I just noticed that I had been trying to make a new brush preset and at the very end had hastily clicked on Cancel instead of Save in the dialog box. This happened twice in a row, and I started to think about why I’m clicking Cancel reflexively. I started to check the various dialog boxes in Krita and elsewhere and I also found this article on UI that discusses which should come first - OK or Cancel. Anyway, I don’t have a strong opinion but I do think it has to be consistent in every application. I was just wondering if there’s any conscious attempt by the Krita dev team to keep things consistent. Anyway, below are a couple of examples where Cancel is on the left and then on the right.

Usually for OK/Cancel buttons we use Qt’s buttons, and I would guess Save is too, and then the entity that decides on the order is Qt, depending on your language. The worst mess comes when the Qt-defined buttons are mixed with custom buttons with custom text (because Qt doesn’t know where to put them, so puts them either on the left or on the right of all non-custom buttons), and then the order gets messed up, I guess.

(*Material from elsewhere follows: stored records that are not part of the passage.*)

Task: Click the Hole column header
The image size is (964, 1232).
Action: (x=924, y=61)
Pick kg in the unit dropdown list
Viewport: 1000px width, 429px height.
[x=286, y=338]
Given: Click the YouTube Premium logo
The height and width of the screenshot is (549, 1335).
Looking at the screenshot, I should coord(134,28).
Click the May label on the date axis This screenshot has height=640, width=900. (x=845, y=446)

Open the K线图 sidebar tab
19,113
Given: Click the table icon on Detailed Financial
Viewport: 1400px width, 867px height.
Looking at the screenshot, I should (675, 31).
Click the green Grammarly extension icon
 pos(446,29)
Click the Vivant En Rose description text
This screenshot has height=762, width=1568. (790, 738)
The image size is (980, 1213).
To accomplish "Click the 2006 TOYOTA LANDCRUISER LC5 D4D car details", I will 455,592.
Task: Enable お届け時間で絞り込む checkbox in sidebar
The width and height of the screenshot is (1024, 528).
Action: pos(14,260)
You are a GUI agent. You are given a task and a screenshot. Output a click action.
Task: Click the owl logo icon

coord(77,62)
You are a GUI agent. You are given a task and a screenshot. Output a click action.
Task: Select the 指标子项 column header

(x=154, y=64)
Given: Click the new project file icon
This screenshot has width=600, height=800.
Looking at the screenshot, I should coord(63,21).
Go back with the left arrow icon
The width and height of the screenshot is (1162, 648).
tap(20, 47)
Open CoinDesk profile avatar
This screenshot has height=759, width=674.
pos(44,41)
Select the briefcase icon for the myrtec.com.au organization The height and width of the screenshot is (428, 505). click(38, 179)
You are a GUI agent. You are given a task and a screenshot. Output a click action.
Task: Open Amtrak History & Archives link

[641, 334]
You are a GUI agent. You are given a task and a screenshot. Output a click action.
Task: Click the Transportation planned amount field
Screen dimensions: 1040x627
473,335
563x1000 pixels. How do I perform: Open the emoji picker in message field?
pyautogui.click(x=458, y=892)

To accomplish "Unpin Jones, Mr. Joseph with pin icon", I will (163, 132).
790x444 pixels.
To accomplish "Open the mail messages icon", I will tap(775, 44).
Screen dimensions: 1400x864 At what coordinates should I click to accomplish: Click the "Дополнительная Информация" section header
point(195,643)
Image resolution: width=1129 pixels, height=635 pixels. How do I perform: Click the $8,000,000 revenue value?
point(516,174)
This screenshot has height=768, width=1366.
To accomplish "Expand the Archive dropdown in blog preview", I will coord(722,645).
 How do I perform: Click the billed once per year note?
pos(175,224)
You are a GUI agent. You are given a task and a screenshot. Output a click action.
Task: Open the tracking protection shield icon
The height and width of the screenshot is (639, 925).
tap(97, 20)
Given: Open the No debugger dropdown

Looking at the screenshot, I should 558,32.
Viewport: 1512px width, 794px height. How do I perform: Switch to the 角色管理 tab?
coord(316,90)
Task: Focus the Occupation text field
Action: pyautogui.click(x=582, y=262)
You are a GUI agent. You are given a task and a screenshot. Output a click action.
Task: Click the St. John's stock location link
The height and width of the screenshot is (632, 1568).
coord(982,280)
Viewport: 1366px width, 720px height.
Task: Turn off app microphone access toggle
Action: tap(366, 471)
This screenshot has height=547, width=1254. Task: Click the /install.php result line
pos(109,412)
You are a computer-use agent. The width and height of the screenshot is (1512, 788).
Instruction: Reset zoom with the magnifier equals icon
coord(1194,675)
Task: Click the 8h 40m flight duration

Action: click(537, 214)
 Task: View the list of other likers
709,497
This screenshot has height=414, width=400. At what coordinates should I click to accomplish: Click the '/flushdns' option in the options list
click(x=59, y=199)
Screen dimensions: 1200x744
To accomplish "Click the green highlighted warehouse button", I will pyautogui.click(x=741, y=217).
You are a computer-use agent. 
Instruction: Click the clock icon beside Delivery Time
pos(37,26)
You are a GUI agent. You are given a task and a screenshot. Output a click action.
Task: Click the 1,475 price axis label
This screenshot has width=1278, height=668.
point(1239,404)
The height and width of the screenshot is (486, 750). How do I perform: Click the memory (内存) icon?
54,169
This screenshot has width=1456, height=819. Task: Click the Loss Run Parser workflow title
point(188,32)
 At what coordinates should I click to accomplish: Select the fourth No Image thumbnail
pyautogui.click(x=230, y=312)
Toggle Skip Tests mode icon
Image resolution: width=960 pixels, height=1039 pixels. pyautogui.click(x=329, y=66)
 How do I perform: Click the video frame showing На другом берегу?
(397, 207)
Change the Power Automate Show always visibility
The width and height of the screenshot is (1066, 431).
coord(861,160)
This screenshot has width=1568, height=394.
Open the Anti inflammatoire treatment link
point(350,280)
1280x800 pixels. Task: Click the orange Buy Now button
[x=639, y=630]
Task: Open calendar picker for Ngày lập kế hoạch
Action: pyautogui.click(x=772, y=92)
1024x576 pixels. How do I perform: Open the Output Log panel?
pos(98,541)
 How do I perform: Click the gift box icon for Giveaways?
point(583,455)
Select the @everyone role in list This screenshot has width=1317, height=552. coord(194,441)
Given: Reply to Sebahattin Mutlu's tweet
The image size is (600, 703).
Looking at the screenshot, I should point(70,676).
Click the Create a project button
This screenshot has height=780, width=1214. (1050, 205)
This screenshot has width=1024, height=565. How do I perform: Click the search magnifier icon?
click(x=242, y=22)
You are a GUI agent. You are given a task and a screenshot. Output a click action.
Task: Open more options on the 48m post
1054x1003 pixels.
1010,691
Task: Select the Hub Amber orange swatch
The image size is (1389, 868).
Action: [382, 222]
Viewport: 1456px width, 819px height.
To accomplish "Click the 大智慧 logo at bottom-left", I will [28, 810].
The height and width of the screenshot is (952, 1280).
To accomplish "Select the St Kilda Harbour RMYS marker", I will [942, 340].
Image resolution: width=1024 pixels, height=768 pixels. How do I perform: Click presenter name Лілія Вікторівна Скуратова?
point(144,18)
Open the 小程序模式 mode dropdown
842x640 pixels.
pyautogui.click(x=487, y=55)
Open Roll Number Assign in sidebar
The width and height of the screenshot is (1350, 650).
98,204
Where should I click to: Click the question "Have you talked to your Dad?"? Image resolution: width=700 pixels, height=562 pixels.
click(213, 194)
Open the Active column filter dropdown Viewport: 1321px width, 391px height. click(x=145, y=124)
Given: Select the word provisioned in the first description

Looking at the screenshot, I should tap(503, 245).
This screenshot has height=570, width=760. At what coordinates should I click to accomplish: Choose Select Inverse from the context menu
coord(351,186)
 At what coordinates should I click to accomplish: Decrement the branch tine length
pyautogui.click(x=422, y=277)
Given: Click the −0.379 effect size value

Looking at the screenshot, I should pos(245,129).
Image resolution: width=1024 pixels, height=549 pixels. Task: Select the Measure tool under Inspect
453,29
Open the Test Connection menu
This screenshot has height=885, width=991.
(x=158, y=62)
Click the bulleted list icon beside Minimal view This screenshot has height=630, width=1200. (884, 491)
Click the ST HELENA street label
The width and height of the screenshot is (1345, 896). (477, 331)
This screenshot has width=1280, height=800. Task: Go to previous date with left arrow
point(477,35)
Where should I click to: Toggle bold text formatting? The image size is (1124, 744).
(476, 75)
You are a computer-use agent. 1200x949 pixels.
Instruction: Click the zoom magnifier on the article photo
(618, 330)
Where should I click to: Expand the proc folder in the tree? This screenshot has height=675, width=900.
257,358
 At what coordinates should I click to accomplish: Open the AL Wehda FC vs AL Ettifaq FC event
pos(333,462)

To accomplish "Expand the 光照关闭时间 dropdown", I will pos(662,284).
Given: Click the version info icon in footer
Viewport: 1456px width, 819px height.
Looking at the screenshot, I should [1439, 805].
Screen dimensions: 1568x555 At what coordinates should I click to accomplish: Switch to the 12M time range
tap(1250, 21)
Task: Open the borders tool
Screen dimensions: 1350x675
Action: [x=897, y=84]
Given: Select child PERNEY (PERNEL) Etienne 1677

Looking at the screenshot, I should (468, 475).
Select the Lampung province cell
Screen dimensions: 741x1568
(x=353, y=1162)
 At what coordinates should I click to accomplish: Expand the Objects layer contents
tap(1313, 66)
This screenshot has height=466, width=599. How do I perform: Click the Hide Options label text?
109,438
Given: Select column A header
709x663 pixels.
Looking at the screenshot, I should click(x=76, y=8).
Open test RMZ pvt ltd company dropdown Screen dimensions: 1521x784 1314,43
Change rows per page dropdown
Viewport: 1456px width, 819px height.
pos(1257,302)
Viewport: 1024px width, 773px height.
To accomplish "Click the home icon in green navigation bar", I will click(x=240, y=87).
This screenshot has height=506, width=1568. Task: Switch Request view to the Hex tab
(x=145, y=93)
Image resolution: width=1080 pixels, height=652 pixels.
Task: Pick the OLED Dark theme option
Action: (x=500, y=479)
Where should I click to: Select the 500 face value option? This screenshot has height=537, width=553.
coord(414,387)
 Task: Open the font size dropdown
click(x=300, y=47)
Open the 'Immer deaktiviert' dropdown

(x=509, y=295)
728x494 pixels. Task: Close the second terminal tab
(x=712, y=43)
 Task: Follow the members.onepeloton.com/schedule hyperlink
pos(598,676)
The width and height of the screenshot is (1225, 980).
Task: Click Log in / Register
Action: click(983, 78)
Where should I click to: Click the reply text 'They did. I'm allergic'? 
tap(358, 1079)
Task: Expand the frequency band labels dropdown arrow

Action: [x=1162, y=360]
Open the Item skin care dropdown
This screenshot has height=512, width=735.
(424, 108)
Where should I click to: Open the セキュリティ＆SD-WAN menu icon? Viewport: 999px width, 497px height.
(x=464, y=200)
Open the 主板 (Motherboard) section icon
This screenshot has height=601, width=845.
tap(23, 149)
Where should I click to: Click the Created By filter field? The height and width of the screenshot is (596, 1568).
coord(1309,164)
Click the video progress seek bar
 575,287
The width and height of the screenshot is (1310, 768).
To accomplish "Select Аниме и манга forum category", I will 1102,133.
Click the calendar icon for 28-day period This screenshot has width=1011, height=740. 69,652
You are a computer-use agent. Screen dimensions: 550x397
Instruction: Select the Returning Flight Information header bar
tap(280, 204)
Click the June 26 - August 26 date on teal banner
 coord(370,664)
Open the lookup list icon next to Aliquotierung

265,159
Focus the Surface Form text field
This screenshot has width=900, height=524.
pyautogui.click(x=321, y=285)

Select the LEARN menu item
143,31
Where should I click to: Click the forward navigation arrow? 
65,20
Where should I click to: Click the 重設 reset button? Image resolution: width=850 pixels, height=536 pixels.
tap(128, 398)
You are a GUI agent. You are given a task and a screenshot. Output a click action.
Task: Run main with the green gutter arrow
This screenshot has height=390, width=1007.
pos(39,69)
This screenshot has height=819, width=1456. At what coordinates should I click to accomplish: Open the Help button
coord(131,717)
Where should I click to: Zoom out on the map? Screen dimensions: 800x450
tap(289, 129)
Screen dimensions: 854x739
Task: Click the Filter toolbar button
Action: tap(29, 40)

I checked the code of the first dialog and it seems like someone added those buttons in a custom way instead of using the normal dialog buttons, which means the order is set by the programmer and not by Qt, which might explain the issue. File Layer on the other hand uses normal dialog buttons, so the order is decided by Qt.

It also depends on the platform – for instance Gnome vs Plasma.

On Windows 10, the New image window has “Create”, “Cancel”, in that order in plain simple font.
On Linux (Debian, MATE), the order is “Cancel”, “Create”.
On the small number of times I use Windows, I often press “Cancel” because I’m used to pressing the one the closest to the right edge.
On Linux, the ‘Cancel’ button also has a large red circle on it which gives a definite ‘stop’ vibe to it.

I think this is about the operating system convention or design guidelines.